Excerpt —
## start

US20070182326A1

US20070182326A1 - Filament lamp comprising two coiled filaments and a lamp assembly

Info

Publication number: US20070182326A1
Application number: US10/598,797
Authority: US
Inventors: Cornelis Versluijs
Original assignee: Koninklijke Philips Electronics NV
Current assignee: Koninklijke Philips NV
Priority date: 2004-03-17
Filing date: 2005-03-03
Publication date: 2007-08-09
Also published as: JP2007529860A; EP1728267A1; CN1934675A; WO2005091336A1

Abstract

A filament lamp comprising a sealed transparent vessel (1) containing at least two coiled filaments (3,4) and conductive means (5,6,7;8,9,10;11,12,13) for supplying electric power to each of the at least two coils (3,4). The coils (3,4) are positioned coaxially, and has different diameters. At least a portion of the coil (3) having the larger diameter surrounds at least a portion of the coil (4) having the smaller diameter.

Description

The invention is related to a filament lamp comprising a sealed transparent vessel containing at least two coiled filaments and conductive means for supplying electric power to each of the at least two coils. Such a filament lamp, for use as headlamps for a motor vehicle, is disclosed in U.S. Pat. No. 4,140,939.
The light in such a filament lamp is generated by the coiled filament, i.e. a filament (wire) wound into a helical coil, hereinafter simply called a coil. A predetermined location of the light emitting coil in the transparent vessel of the lamp may be important, for example, when the light radiation has to be reflected by a reflector in order to create a predetermined beam of light radiation. The shape of the reflector as well as the location of the light emitting coil relative to the reflector determine the shape of the created light beam and the distribution of the intensity of the light in the light beam.
The location of the light emitting coil in the transparent vessel of the lamp is also important when a light beam is created by means of a lens. The light source has to be located exactly at a certain location in front of the lens in order to create the predetermined light beam.

## end

Extracted entries —
## start

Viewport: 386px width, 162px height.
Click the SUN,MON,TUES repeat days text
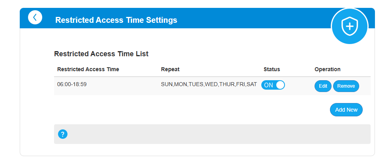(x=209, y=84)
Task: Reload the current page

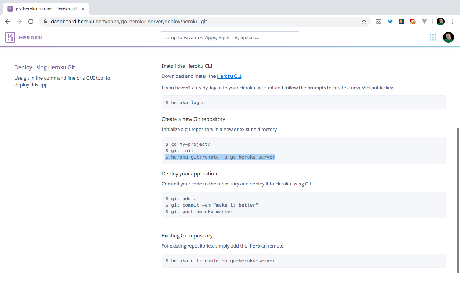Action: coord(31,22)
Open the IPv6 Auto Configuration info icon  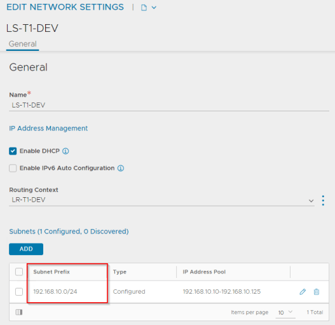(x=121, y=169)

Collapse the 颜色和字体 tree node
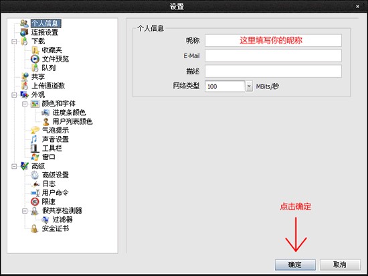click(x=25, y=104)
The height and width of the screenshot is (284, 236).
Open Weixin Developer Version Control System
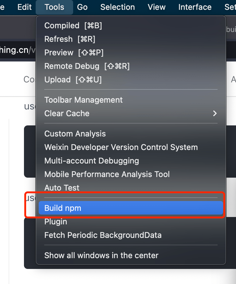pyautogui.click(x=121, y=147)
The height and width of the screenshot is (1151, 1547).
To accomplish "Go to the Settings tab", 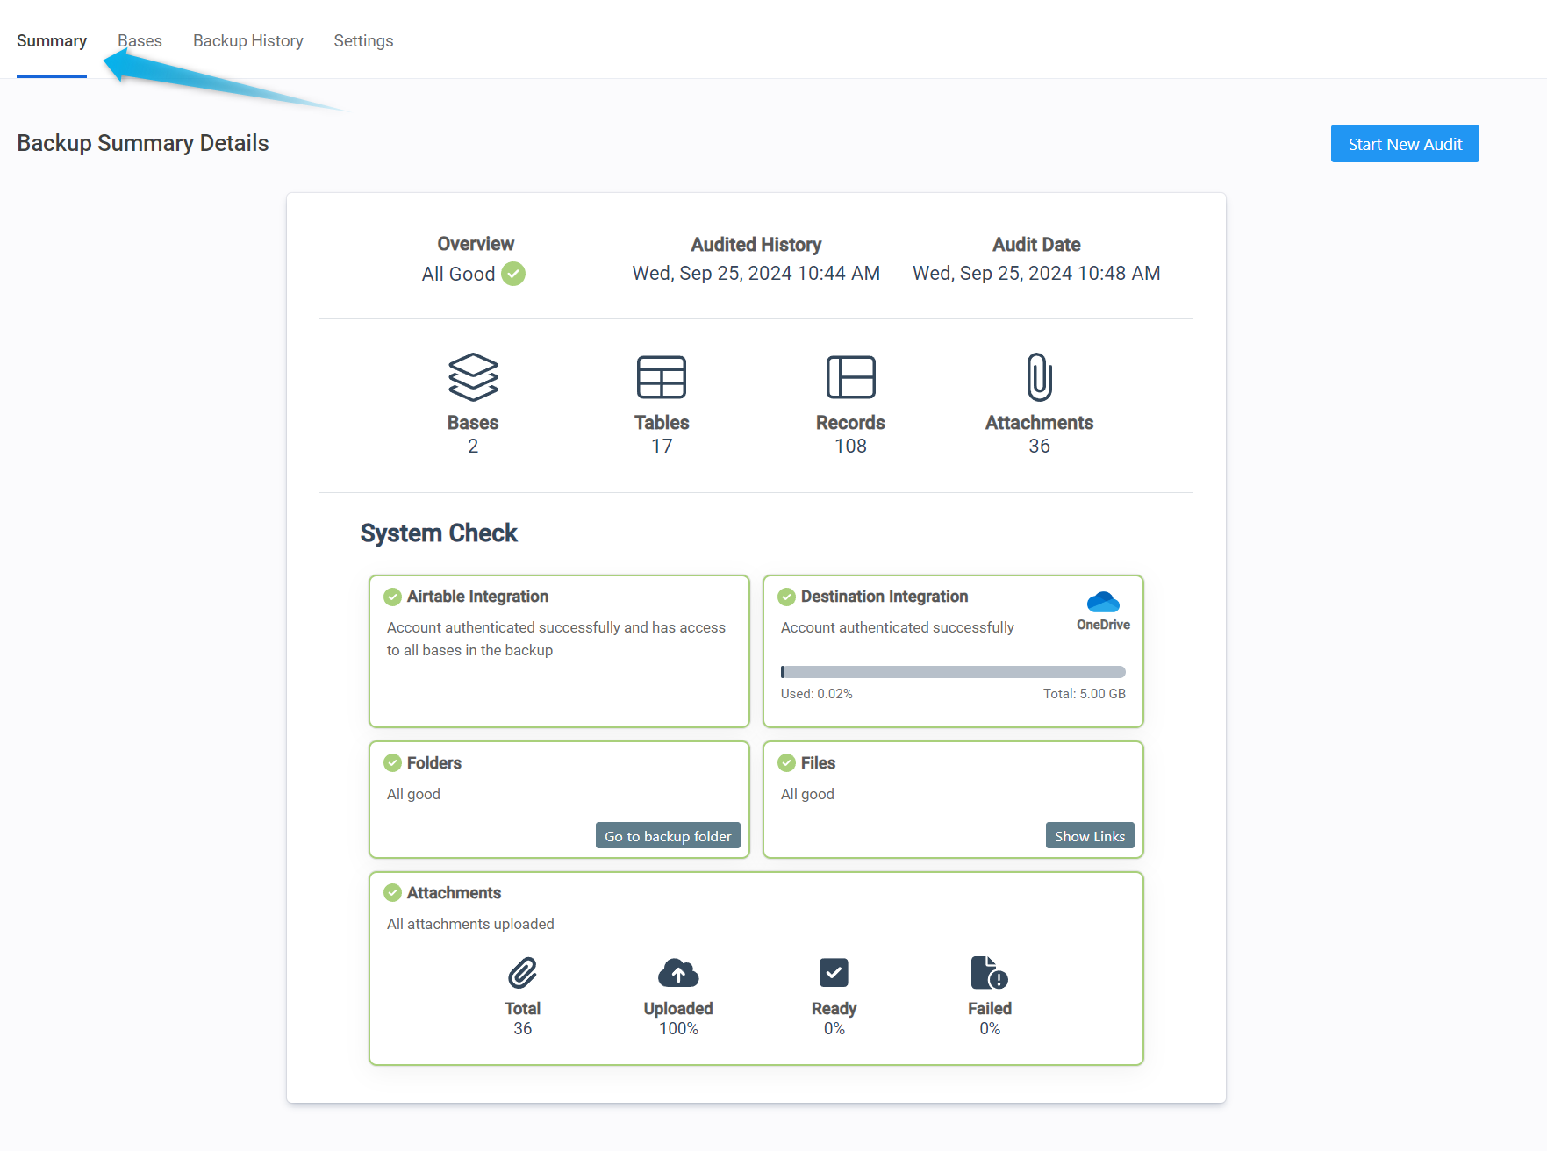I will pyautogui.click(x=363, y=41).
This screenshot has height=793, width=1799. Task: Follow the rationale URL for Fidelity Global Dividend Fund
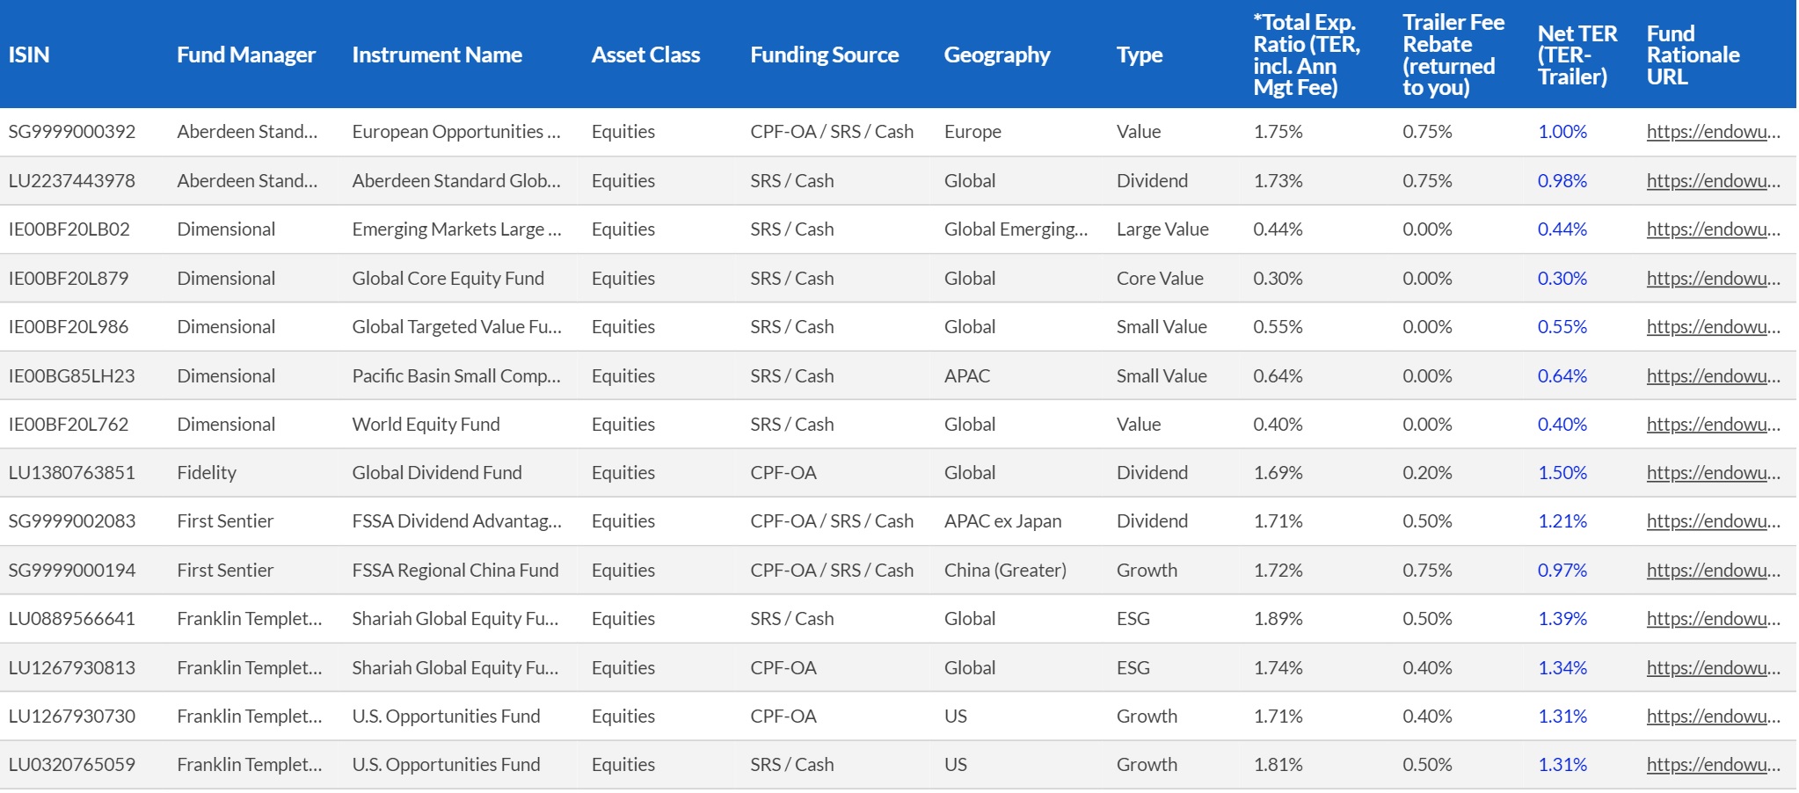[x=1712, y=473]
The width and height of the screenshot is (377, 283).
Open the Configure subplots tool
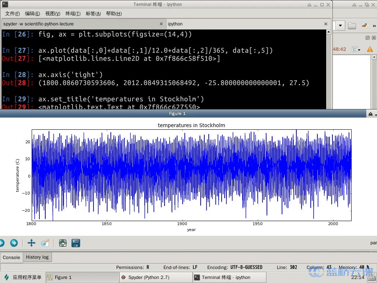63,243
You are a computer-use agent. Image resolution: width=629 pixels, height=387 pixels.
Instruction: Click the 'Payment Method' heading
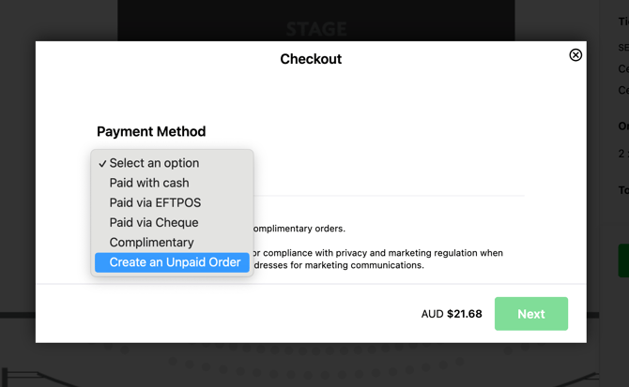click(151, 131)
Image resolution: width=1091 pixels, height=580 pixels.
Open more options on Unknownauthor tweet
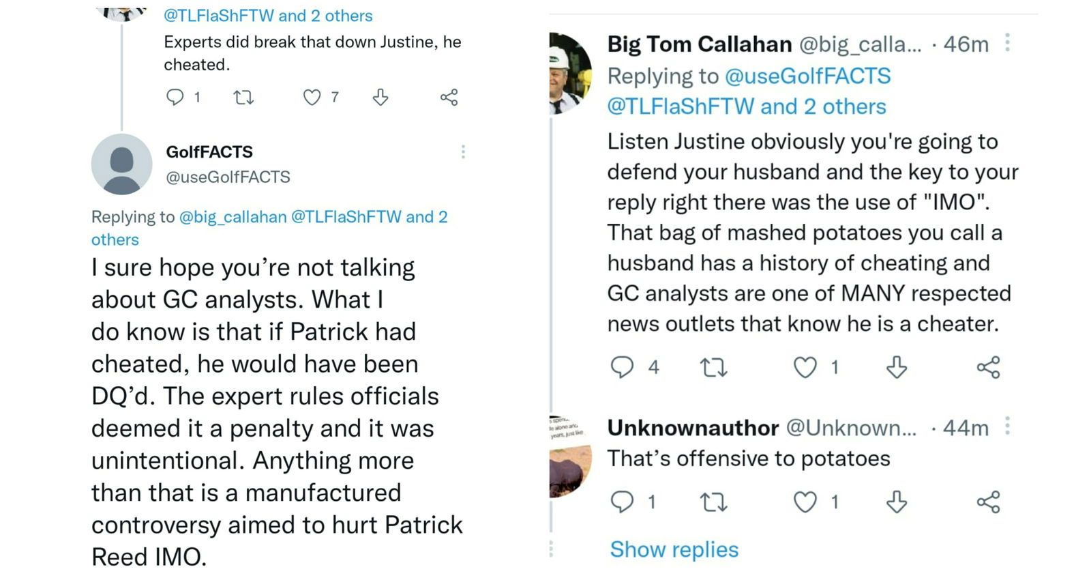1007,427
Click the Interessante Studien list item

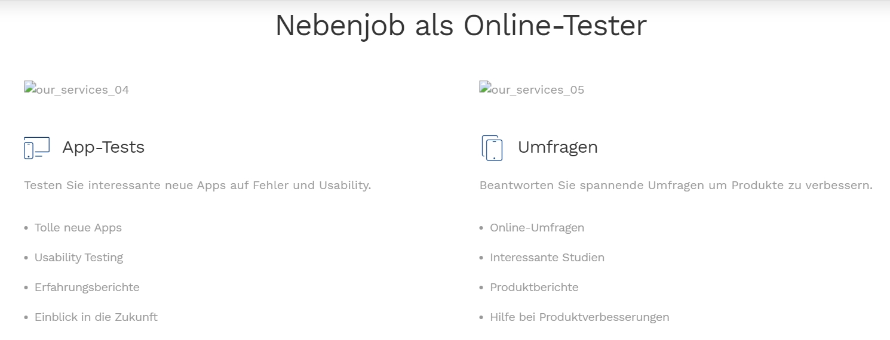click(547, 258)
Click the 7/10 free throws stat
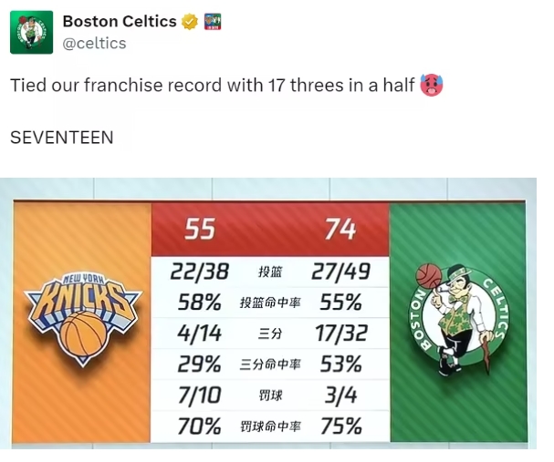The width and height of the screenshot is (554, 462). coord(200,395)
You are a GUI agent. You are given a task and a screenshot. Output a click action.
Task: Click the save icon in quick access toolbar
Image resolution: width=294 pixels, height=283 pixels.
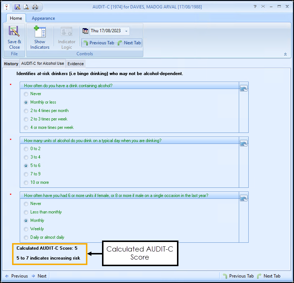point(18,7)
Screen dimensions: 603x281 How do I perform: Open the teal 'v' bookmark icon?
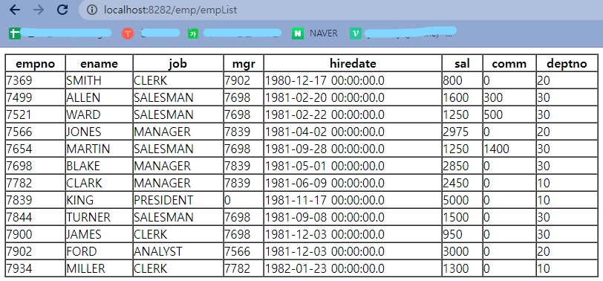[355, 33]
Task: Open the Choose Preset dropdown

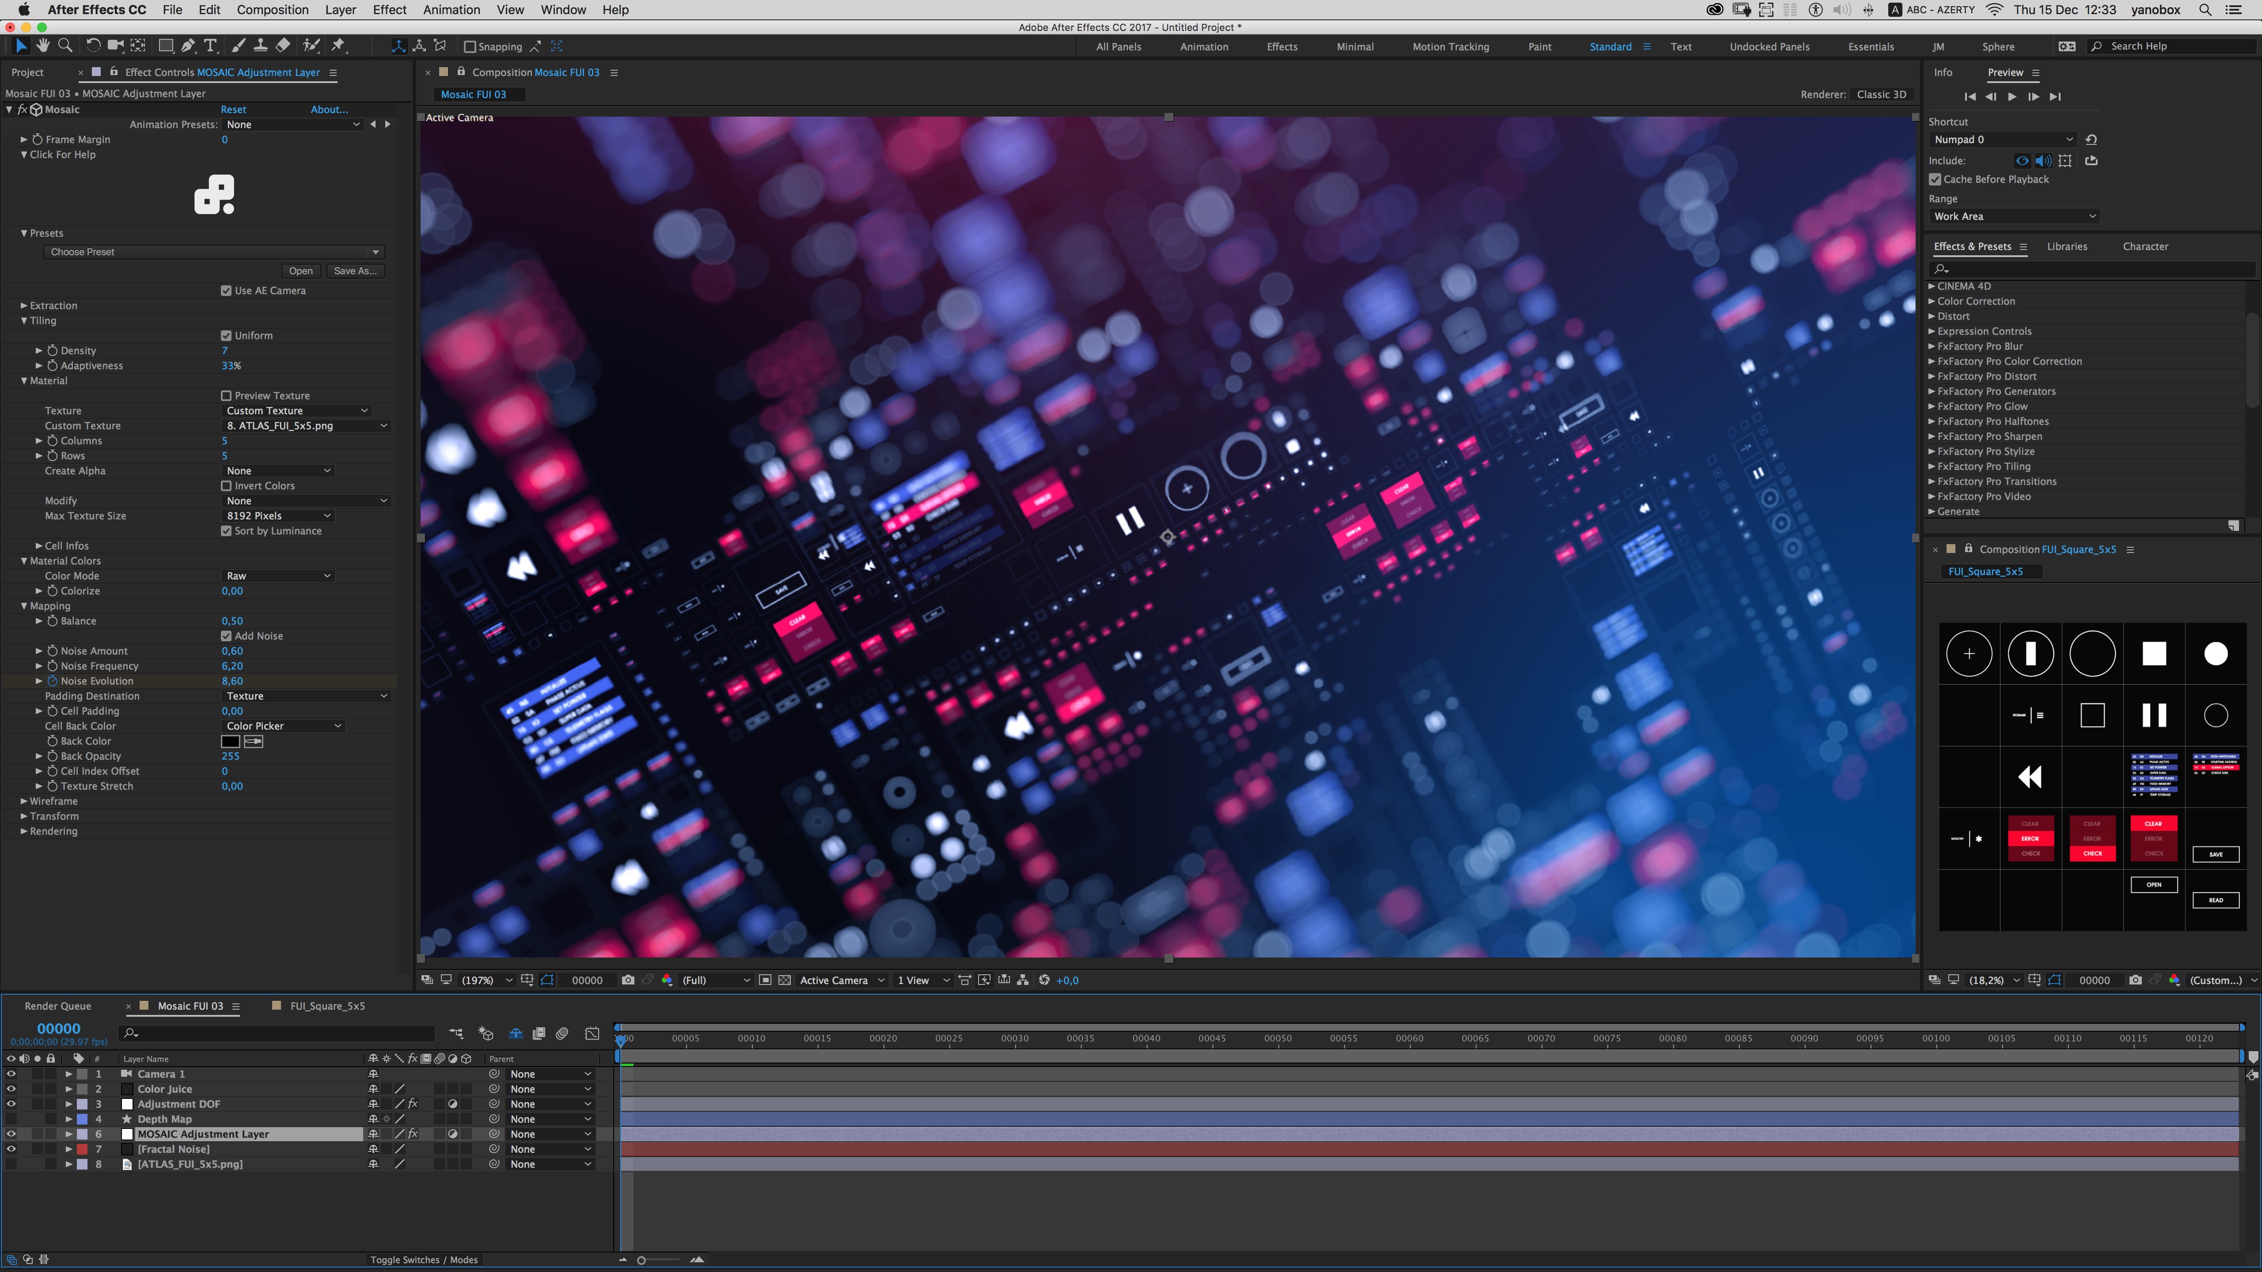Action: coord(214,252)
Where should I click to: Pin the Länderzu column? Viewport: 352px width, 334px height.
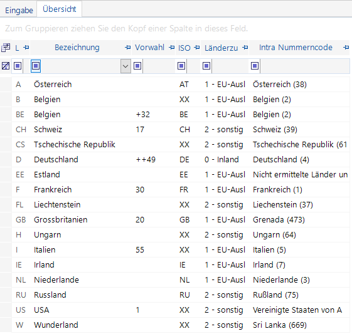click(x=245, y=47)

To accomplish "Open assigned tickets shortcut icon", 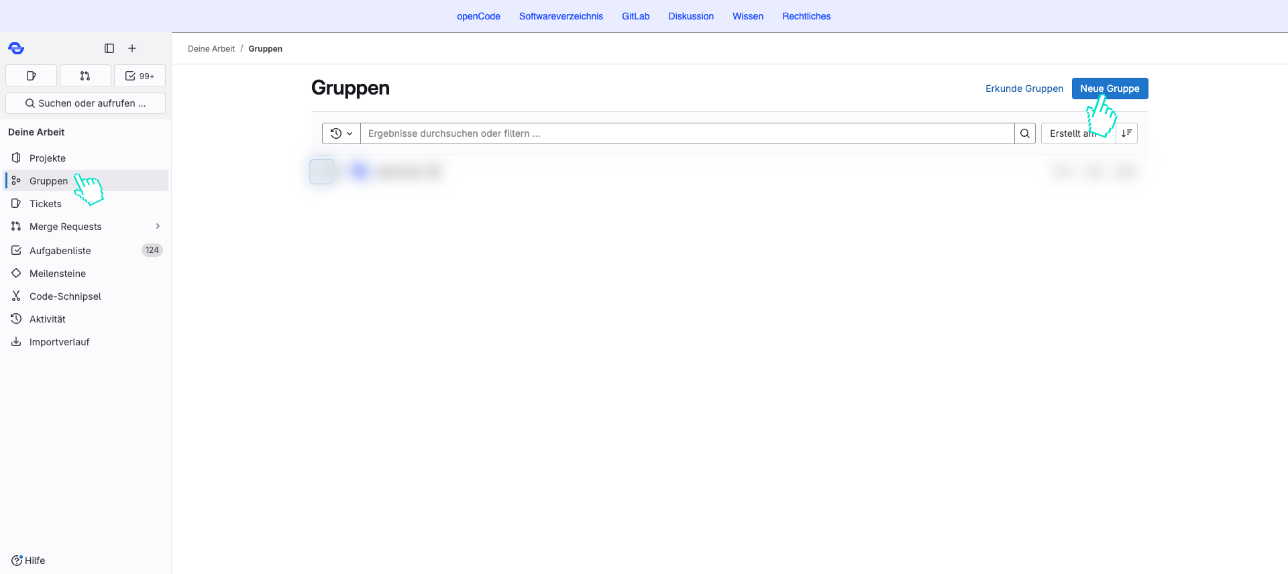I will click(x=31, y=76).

## end

Parts of the exercise —
**1)** According to the filament lamp patent, which earlier U.S. patent discloses such a lamp for motor vehicle headlamps?
**2)** Revise the filament lamp patent between "A filament lamp comprising a sealed transparent vessel (1)" and "the smaller diameter.", inclusive, so that "coaxially" becomes "concentrically".
**3)** Pick up the filament lamp patent from where it stops and carry it on.
The lines play no part in what comes next.

Answers to the exercise —
**1)** U.S. Pat. No. 4,140,939

**2)**
A filament lamp comprising a sealed transparent vessel (1) containing at least two coiled filaments (3,4) and conductive means (5,6,7;8,9,10;11,12,13) for supplying electric power to each of the at least two coils (3,4). The coils (3,4) are positioned concentrically, and has different diameters. At least a portion of the coil (3) having the larger diameter surrounds at least a portion of the coil (4) having the smaller diameter.

**3)**
There are different reasons for providing a filament lamp with more then one light emitting coil. For example, it may be required to create different light beams by means of the same light reflector. For that purpose more lamps can be present at different locations relative to the same reflector, whereby each lamp creates its own light beam by means of that reflector. However, the two light sources can also be combined in one lamp, whereby the vessel of the lamp contains two light emitting coils. Especially when the light beams are created by means of a relative small reflector, often the light sources has to be located close near each other, so that it is necessary to locate them in the same vessel. For example, such lamps are used as automotive head lamps.
A filament lamp can also be provided with two (or more) coils in order to create the possibility of having different light intensities emitted by the same lamp. The two coils may have the same power capacity or different power capacities. In case the two coils have different power capacities, the lamp can emit three different light intensities: by making use of each of the two coils separately, and by combining the light emission of the two coils. For example, such lamp is known as combined back lamp and brake warning lamp of a motor vehicle.
An object of the invention is a filament lamp comprising a sealed transparent vessel containing at least two light sources, whereby two light sources can be located close to each other, or even at substantially the same location.
To accomplish that objective, two coils are positioned coaxially, whereby the two coils has different diameters, and whereby at least a portion of the coil having the larger diameter surrounds at least a portion of the coil having the smaller diameter. When the two coils have the same length and the coil having the larger diameter surrounds the coil having the smaller diameter completely, then the two light sources, i.e. the centres of the two coils, are located at the same place in the vessel of the lamp.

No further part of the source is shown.